Sungangs, the third album from New Zealander via Blighty’s Finn Andrews and friends (and produced by Graham Sutton of BSP fame) could easily lose half its songs and be all the better for it.


The Veils – Sungangs

http://www.roughtraderecords.co.uk/ http://www.konkurrent.nl/

Back in the old days, when a sandwich was something you cobbled together from two slices of Mother’s Pride and not some fancy Italian thing that requires the engineering skills of a barista who’s never been passed Clapham let alone to Milan just to squash it into an edible form, bands made better records. This is not just nostalgia as viewed through the rose-tinted spectacles of a midlife crisis but rather the somewhat belated acknowledgment of a self-evident truth: namely that the so-called limits of vinyl were in fact not limits after all.

 

As a format, the 12 inch both constrained a band and yet allowed them to showcase themselves in the best possible light, cutting out the padding and flabbiness that seem to engulf the modern band’s attempt to justify the invention of the digital format.

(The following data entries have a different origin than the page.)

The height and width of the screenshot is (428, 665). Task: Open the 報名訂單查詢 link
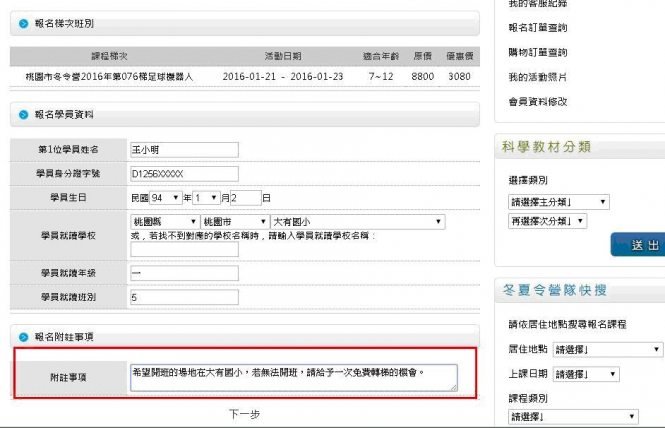point(537,29)
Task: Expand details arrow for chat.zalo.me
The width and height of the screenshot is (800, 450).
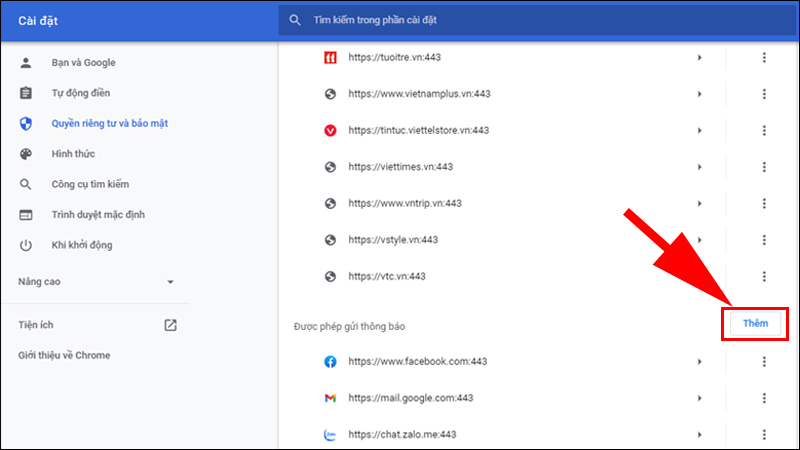Action: tap(699, 433)
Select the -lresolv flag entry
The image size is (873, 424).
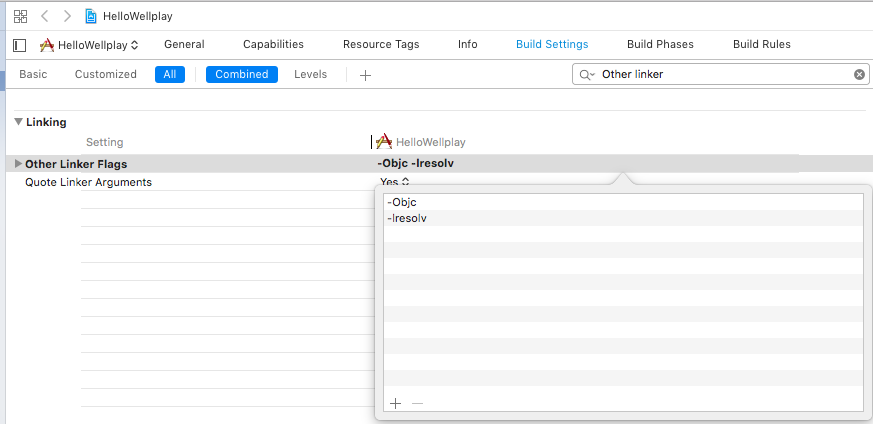tap(407, 218)
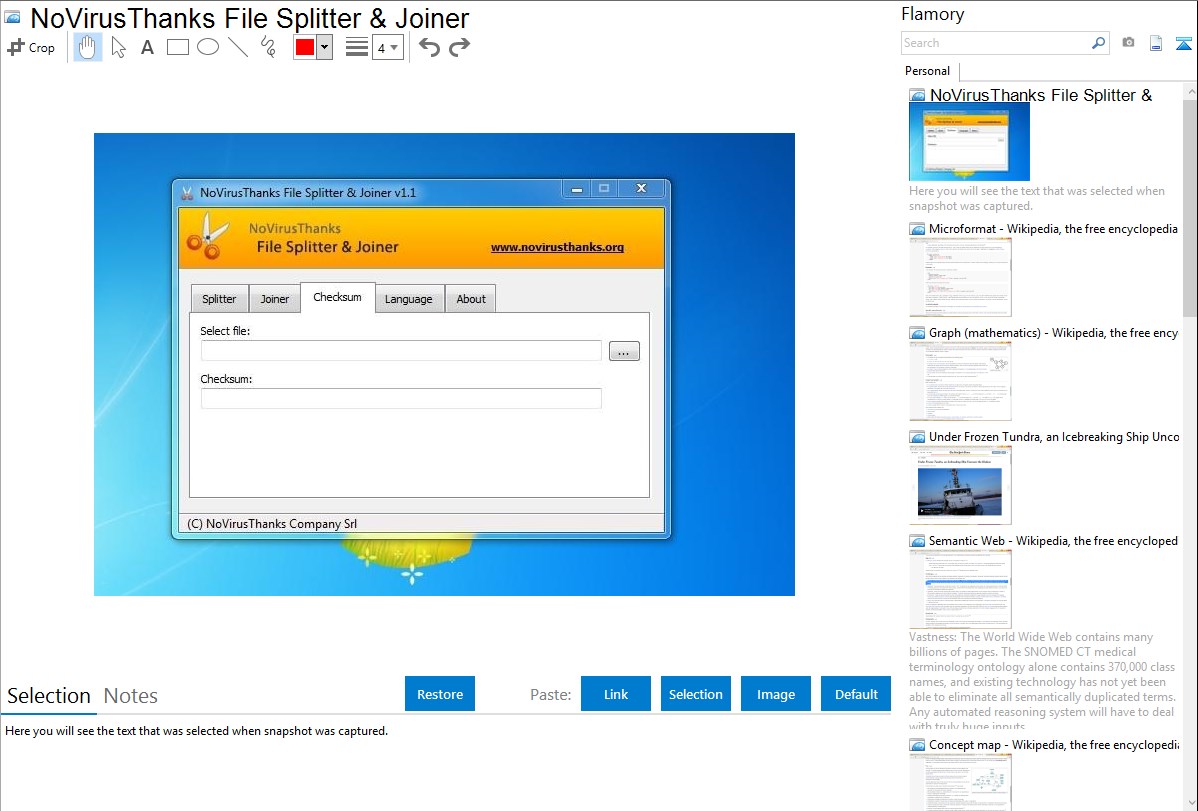
Task: Open the Microformat Wikipedia snapshot thumbnail
Action: coord(960,277)
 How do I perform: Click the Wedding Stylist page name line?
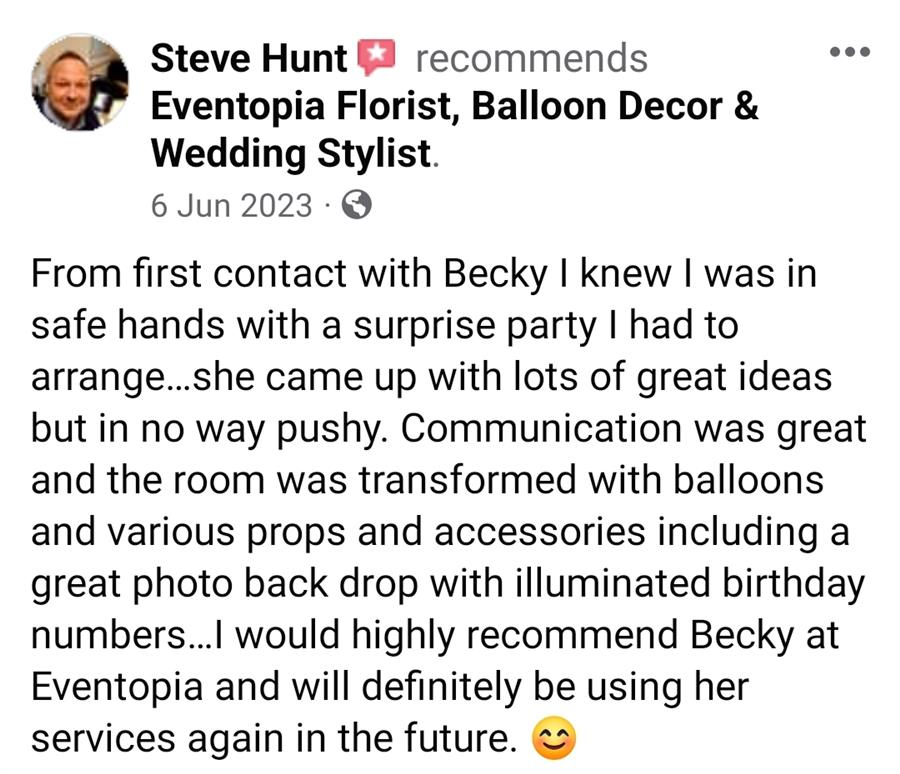[x=291, y=154]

Sungangs, the third album from New Zealander via Blighty’s Finn Andrews and friends (and produced by Graham Sutton of BSP fame) could easily lose half its songs and be all the better for it. At times, the lyrics are lazy and the tunes derivative and although Andrews’ distinctive vocal style carries the excellent Springsteen-like Sit Down by the Fire and ‘80’s inspired The Letter (a cross between Big Country and Laura Branigan); by the time Three Sisters with it’s Led Zeppelin III guitars rolls up, you’re left wondering whether quality control is just too last year.

 

It’s a difficult line to tread between showcasing your influences and ending up with a pastiche of them and Andrews is always in danger of slipping off the knife-edge that separates them. The album is not so much eclectic as like a pick and mix sweet stall: faced with so many styles, it’s all too easy for the listener to come away with no strong impression of the album, which is a shame as when the vocals, lyrics and tunes come together on tracks such as the sparse and heart wrenching Sungangs and The House She Lives In, it really works.

 

There are the bones of a good album in here, but it’s choked by filler such as Scarecrow and the 8 min plus “Doors-meets-Plant” orgy of Larkspur till one can’t help but wonder where the genius behind the Gothic romance of Lavinia and The Leaver’s Dance has gone. On this showing, buried under the weight of not having quite enough to say to justify a new release; at least not just yet.